The ICRC designation came as unprecedented violence flared in the capital and Mr. al-Assad's government denied accusations of a massacre in the small farming town of Tremseh.

But with both sides of the armed conflict seemingly escalating their efforts, the fact that the ICRC has classified the Syrian conflict as a civil war will have little impact on the ground, said Mr. Bazzi, and will only pave the way for future war crimes charges.

"The regime already opened themselves up to that months ago, and they've been rather disdainful of any kind of international accountability for what they've done," he said. "On the whole, the observer mission has not been particularly successful.
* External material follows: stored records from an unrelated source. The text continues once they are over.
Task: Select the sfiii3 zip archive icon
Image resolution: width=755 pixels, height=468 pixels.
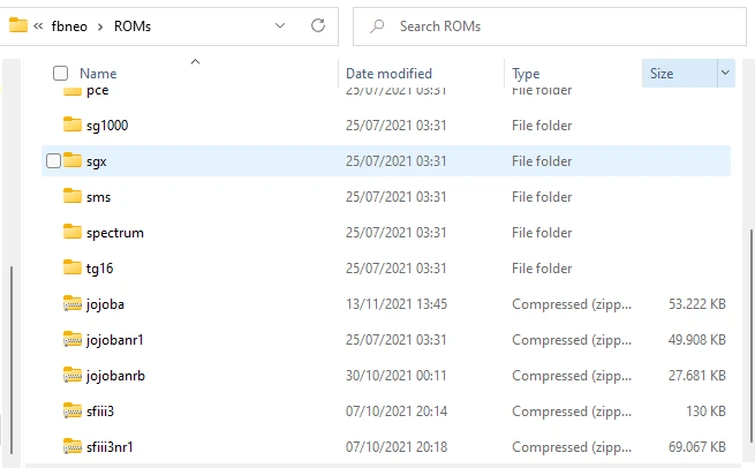Action: [72, 411]
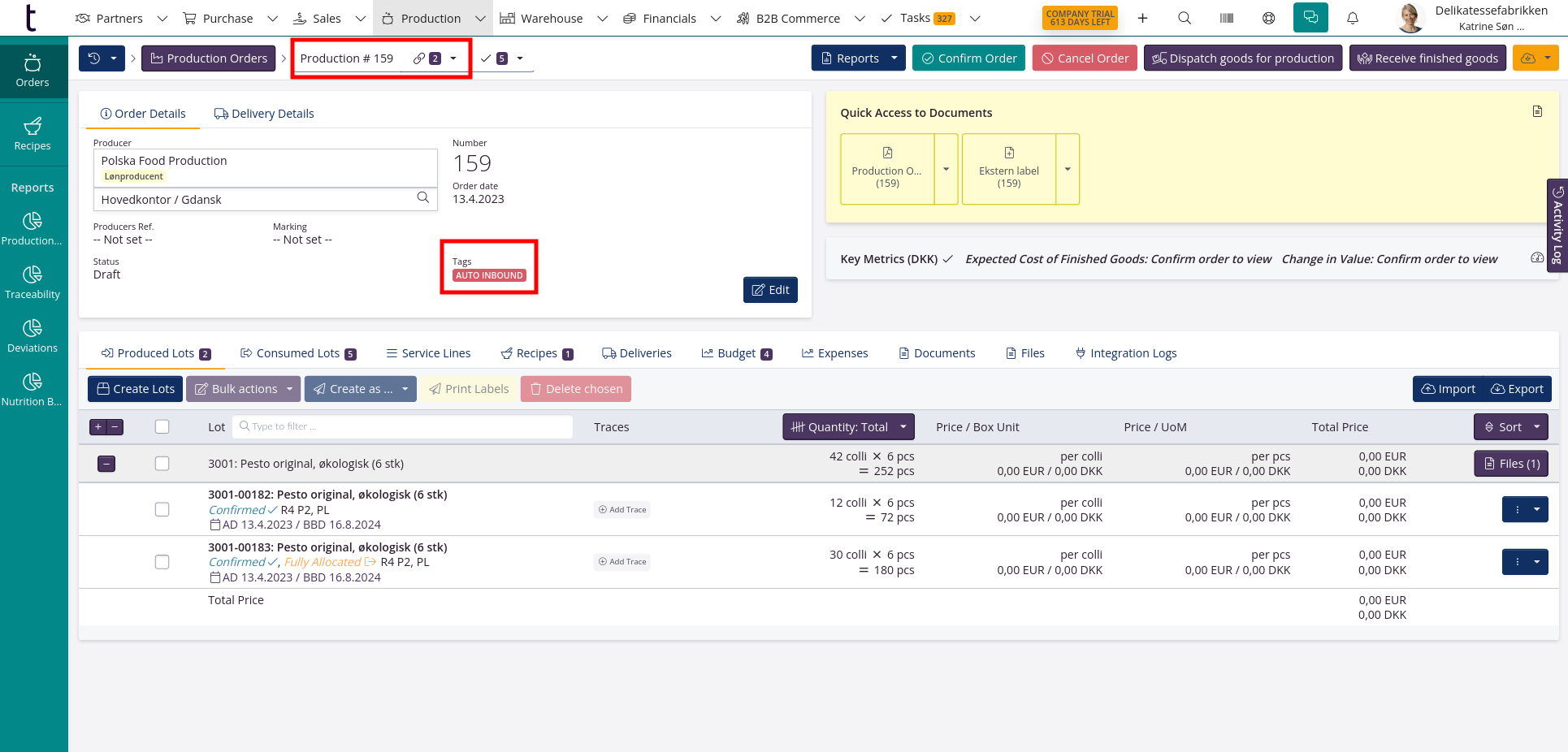Click the plus icon in top bar

1142,18
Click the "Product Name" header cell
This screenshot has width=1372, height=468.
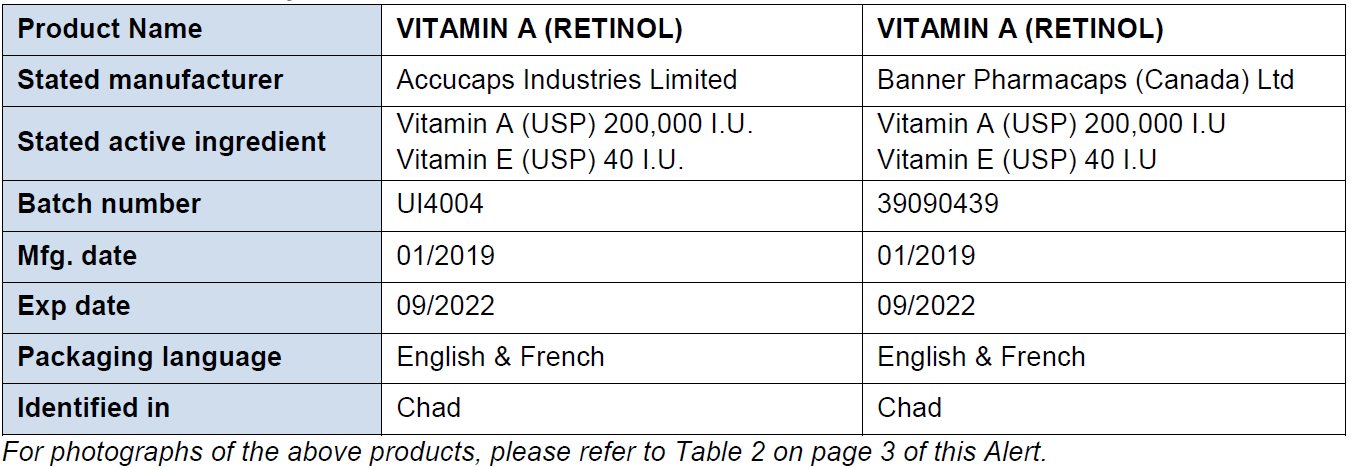coord(110,29)
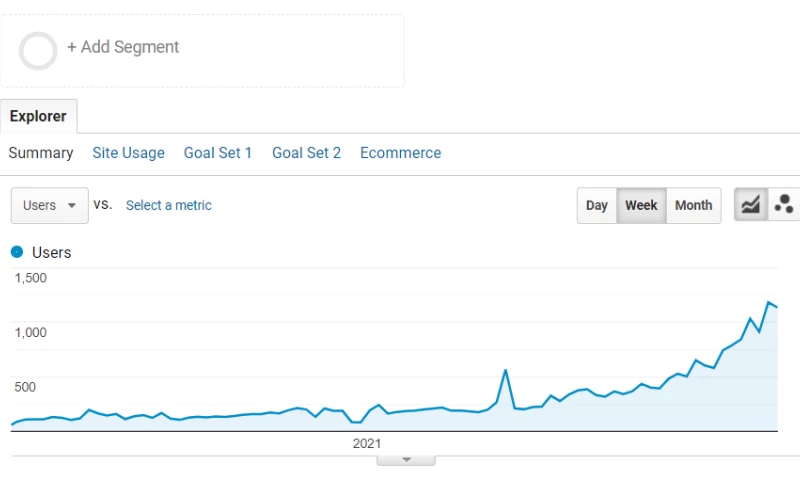
Task: Set chart interval to Month
Action: click(693, 205)
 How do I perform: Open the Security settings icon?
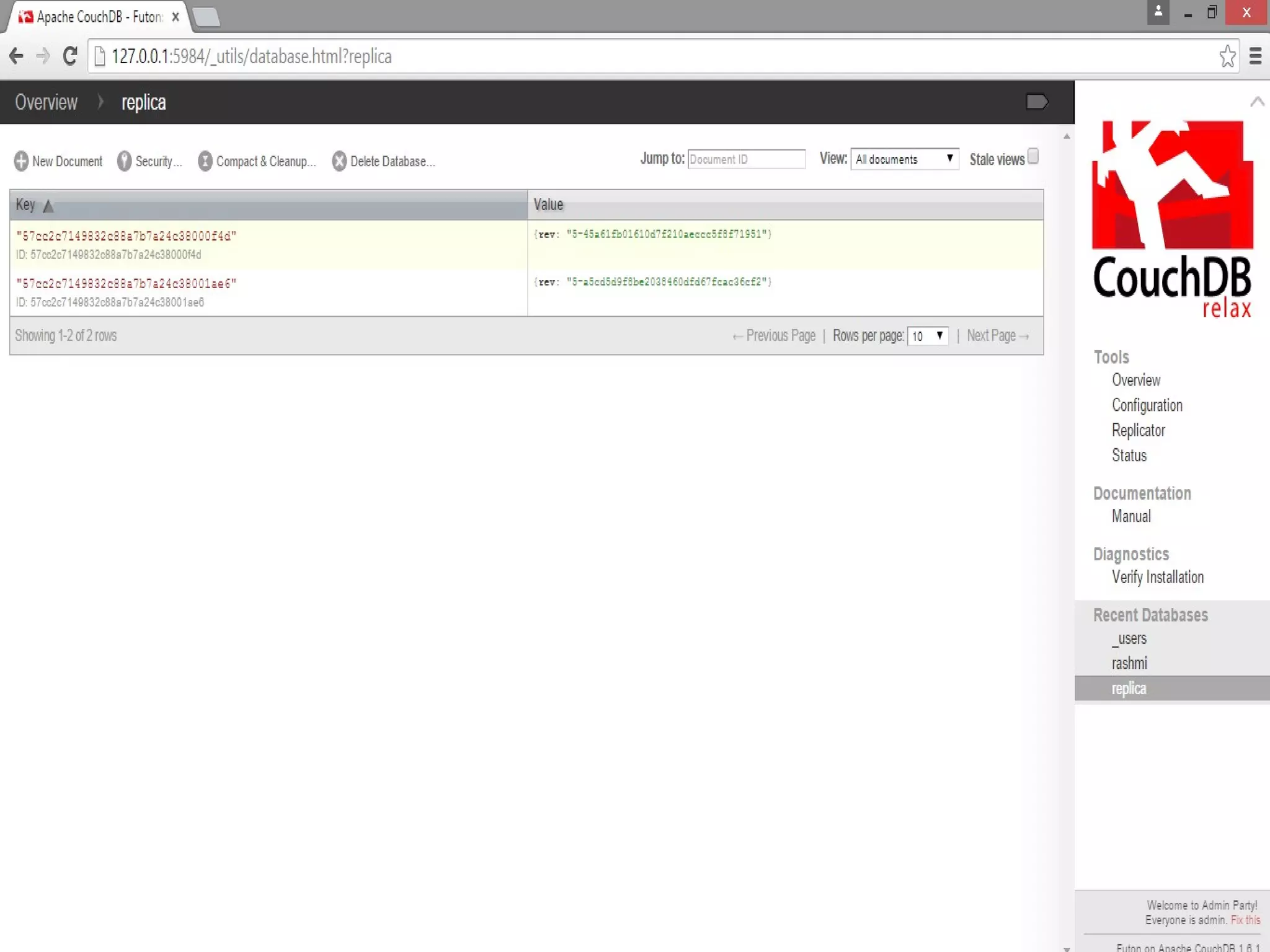(124, 161)
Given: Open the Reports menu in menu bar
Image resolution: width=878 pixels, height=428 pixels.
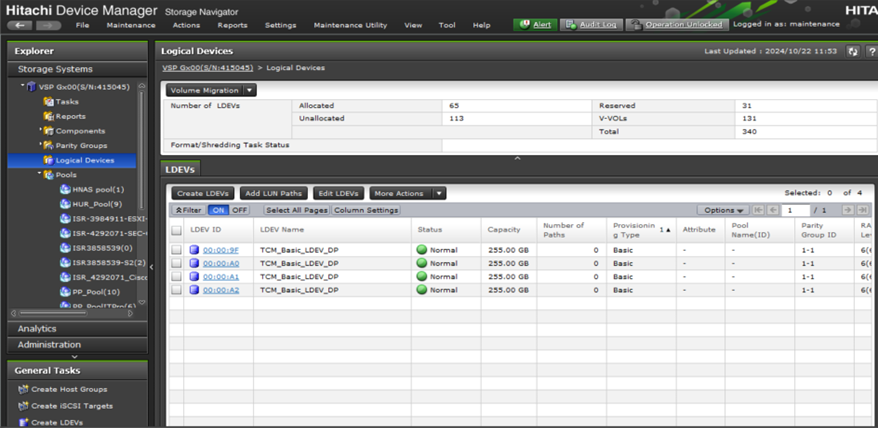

It's something for the UN to focus on but it's sort of a sideshow."

Russia has repeatedly blocked resolutions calling for foreign intervention in Syria, and has indicated that it will block any new resolution that includes international sanctions against Syria or calls for Mr. al-Assad to step aside.

A UN diplomat, speaking on the condition of anonymity, told the Agence France-Presse on Sunday that "the problem here is Russia."

Houchang Hassan-Yari, an expert in the Middle East at Canada's Royal Military College, agreed, saying Mr. Putin must back away from the Assad regime before any international action can be exercised.

"The international community is paralyzed because of differences with Russia and China," said Mr. Hassan-Yari. "Something really drastic is needed to stop this madness, in the sense that the Russians must make it absolutely clear to the Assad regime that it can not continue."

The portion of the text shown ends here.